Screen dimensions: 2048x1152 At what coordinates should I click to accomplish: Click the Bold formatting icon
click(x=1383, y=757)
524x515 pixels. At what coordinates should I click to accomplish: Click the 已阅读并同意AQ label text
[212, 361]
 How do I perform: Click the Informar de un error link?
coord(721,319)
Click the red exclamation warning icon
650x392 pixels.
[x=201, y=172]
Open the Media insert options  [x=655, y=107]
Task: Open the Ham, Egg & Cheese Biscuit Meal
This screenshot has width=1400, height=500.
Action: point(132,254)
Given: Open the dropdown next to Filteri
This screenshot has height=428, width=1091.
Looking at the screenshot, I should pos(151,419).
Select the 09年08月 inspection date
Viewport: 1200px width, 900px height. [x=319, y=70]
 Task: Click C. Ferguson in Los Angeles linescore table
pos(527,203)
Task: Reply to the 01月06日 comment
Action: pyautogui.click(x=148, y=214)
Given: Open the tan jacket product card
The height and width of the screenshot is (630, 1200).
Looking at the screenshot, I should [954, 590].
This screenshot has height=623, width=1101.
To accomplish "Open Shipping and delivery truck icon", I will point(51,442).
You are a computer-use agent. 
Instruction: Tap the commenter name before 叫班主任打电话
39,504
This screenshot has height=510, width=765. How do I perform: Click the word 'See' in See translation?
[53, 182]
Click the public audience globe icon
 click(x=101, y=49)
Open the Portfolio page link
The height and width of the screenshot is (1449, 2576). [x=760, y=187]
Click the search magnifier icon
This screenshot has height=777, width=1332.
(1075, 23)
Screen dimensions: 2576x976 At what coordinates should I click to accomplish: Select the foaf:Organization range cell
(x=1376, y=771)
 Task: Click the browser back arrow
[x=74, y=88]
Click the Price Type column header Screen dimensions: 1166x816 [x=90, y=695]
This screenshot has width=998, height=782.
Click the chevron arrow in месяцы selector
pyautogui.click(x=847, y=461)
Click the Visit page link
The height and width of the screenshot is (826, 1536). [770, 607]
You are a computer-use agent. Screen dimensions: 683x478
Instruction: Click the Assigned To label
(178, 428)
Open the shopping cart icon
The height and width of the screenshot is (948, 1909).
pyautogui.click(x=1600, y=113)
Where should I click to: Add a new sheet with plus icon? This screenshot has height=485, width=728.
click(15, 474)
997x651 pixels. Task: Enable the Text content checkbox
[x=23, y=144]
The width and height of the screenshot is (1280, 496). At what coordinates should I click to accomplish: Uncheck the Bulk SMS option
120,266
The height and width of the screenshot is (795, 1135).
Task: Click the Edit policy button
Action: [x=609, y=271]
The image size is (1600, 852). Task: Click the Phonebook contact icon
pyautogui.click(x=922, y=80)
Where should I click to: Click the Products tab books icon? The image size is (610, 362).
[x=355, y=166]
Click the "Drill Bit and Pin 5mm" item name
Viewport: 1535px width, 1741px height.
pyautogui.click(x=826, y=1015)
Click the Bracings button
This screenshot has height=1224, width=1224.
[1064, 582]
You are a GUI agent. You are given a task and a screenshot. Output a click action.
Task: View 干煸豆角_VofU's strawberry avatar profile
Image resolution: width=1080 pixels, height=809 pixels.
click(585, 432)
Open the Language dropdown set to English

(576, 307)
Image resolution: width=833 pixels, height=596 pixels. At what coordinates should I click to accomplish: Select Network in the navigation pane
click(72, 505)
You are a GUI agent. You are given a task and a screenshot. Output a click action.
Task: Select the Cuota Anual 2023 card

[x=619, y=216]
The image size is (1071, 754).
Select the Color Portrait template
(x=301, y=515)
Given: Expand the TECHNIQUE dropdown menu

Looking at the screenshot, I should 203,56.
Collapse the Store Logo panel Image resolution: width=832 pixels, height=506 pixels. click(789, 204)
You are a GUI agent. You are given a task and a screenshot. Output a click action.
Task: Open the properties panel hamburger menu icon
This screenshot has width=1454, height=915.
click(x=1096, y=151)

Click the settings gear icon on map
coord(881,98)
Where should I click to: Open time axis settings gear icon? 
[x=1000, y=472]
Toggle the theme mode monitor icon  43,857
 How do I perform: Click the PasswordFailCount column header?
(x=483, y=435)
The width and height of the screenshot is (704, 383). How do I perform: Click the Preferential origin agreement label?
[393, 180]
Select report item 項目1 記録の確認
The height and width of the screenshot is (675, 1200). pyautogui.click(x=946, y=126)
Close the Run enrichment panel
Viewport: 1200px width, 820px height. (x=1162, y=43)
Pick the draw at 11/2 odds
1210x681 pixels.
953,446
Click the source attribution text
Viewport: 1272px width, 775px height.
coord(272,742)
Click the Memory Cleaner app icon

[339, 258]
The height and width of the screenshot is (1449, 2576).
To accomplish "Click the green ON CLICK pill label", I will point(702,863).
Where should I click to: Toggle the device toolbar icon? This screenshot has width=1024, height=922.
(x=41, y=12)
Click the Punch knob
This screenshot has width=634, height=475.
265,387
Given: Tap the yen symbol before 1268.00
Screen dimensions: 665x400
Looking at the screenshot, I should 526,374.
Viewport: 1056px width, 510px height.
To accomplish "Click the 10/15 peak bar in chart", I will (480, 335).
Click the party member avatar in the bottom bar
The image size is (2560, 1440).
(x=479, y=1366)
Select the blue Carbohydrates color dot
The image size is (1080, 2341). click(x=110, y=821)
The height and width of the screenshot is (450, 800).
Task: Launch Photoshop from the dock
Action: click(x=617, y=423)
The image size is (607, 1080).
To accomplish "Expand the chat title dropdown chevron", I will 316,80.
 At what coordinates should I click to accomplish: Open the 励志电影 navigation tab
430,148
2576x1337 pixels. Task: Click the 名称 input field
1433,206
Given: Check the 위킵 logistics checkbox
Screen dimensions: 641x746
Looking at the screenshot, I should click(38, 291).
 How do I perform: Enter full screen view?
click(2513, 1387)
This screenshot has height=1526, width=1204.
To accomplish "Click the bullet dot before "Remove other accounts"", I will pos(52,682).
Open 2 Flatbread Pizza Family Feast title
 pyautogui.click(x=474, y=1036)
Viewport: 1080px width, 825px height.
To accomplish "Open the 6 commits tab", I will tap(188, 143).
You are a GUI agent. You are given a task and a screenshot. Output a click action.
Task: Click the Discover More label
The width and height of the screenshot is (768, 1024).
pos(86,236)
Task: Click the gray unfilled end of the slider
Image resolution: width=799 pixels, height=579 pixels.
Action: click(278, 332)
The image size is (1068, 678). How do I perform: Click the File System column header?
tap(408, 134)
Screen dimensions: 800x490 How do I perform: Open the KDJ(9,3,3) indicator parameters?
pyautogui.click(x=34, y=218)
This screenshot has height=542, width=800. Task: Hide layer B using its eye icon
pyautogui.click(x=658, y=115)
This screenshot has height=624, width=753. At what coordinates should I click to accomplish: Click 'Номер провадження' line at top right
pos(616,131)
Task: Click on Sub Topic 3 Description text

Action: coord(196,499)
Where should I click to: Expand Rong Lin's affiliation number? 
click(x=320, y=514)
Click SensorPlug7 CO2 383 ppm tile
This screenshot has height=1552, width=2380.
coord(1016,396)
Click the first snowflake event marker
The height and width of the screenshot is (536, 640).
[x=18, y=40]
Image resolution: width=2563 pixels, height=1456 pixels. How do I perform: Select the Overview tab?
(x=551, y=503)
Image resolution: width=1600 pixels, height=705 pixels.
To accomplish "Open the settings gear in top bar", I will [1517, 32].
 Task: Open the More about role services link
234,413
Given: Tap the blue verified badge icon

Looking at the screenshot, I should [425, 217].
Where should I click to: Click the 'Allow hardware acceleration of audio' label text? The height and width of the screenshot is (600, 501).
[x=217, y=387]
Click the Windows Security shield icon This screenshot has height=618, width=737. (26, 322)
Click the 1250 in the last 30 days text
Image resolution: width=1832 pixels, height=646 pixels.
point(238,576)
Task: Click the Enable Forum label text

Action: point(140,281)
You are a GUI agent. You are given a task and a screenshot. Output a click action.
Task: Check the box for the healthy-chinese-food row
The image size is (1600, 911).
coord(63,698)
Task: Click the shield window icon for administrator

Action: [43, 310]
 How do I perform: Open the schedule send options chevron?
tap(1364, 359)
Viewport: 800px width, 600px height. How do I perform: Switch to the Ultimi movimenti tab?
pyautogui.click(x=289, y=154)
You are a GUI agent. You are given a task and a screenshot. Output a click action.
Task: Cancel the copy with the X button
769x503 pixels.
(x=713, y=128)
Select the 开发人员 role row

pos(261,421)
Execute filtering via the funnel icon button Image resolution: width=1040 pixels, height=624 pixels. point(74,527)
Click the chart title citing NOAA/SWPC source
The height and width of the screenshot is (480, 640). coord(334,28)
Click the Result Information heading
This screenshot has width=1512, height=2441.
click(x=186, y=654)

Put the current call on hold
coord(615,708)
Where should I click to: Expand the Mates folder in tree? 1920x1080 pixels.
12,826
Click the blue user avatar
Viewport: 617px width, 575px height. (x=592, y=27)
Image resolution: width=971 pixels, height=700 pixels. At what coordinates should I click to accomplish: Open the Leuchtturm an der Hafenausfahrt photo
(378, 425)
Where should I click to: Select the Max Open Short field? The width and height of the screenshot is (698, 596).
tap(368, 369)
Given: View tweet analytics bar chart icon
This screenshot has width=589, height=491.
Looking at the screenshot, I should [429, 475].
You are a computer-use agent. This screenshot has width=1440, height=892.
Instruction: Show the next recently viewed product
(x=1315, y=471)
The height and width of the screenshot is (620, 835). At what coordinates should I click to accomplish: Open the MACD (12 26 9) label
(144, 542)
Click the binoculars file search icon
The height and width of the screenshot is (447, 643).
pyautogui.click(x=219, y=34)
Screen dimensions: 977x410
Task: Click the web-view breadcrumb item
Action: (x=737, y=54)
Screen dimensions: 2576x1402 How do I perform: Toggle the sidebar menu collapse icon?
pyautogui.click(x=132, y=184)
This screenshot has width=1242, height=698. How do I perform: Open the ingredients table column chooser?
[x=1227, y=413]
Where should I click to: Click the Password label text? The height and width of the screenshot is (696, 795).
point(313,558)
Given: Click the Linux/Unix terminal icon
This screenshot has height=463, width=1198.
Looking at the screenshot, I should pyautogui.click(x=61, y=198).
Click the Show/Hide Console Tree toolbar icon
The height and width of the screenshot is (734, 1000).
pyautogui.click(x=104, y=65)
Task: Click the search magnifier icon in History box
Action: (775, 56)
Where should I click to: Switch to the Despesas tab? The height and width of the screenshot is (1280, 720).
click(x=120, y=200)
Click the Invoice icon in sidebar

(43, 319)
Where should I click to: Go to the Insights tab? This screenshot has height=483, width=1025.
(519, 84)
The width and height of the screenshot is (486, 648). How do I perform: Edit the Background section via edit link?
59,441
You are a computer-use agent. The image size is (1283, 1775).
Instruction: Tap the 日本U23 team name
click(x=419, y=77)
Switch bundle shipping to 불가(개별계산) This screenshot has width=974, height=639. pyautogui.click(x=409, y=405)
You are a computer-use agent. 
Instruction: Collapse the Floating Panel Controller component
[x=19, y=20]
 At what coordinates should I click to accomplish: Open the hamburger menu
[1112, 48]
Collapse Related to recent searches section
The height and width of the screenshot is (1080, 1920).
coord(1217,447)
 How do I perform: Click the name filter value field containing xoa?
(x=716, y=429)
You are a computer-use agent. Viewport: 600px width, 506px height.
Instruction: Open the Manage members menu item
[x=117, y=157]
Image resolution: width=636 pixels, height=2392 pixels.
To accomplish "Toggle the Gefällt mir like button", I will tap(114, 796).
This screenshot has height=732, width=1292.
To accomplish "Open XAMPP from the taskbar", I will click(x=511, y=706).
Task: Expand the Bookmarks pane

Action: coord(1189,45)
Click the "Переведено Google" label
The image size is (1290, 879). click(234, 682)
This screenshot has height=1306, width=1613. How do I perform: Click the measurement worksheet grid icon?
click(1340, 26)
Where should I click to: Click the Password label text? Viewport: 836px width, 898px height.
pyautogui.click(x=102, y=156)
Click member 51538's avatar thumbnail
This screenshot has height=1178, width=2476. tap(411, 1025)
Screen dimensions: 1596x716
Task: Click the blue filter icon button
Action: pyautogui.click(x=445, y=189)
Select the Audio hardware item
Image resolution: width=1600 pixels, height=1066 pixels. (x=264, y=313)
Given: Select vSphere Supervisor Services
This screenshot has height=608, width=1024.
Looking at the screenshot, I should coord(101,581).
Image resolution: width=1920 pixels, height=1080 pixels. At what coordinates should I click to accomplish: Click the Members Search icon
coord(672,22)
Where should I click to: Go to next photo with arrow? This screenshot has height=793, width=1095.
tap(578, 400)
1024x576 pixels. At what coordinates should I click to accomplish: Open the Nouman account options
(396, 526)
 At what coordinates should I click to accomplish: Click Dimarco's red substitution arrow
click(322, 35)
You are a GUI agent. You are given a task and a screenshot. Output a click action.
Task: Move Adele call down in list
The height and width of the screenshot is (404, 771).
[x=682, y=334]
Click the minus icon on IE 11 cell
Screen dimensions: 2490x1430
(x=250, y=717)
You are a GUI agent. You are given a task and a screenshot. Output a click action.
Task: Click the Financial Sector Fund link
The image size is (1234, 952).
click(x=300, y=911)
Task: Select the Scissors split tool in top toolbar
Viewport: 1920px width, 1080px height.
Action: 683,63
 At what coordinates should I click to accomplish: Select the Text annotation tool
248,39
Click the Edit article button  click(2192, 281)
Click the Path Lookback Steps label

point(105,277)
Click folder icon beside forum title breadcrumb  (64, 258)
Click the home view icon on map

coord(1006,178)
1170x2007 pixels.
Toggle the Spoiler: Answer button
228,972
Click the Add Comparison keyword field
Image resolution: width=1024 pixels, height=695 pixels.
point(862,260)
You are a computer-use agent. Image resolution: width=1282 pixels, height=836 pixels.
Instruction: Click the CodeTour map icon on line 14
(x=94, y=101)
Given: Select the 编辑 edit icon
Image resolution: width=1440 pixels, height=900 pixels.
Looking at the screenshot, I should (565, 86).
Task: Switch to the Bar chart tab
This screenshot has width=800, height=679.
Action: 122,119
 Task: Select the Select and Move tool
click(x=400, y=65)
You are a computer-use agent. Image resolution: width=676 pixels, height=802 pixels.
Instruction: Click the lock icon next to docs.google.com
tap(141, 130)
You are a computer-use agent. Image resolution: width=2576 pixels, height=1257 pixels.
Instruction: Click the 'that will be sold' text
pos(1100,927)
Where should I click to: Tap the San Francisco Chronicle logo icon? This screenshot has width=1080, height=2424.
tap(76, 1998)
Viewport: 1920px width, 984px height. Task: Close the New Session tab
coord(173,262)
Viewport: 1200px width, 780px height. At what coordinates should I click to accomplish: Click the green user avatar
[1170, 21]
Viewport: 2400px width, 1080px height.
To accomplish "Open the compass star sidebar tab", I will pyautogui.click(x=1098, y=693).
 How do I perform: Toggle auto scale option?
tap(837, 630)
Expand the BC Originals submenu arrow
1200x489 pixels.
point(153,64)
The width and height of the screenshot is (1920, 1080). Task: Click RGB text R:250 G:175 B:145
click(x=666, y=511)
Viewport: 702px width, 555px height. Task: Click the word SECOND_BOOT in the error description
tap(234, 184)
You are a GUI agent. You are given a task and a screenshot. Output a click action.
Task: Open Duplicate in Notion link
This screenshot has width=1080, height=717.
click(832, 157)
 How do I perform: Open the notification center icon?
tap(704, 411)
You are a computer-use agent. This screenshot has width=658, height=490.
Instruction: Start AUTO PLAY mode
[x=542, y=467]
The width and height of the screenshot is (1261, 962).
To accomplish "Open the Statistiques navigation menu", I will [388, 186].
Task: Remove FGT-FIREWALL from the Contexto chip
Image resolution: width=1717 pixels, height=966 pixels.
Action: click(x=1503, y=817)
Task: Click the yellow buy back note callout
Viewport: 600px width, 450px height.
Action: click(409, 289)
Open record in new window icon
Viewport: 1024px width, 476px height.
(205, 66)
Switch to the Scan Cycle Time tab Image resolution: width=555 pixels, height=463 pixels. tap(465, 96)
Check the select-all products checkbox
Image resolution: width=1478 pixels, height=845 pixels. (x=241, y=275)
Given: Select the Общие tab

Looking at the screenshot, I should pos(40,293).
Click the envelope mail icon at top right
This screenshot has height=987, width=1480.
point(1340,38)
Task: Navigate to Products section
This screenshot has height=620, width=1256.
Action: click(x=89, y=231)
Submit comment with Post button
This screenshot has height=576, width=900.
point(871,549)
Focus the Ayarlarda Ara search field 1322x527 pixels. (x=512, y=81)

> _Short task_
Copy everything in the listing from the line containing "Open the Media" down to the line containing "Looking at the screenshot, I should pos(151,419).", both lines included.

> _Output of the task_
Open the Media insert options  [x=655, y=107]
Task: Open the Ham, Egg & Cheese Biscuit Meal
This screenshot has width=1400, height=500.
Action: point(132,254)
Given: Open the dropdown next to Filteri
This screenshot has height=428, width=1091.
Looking at the screenshot, I should pos(151,419).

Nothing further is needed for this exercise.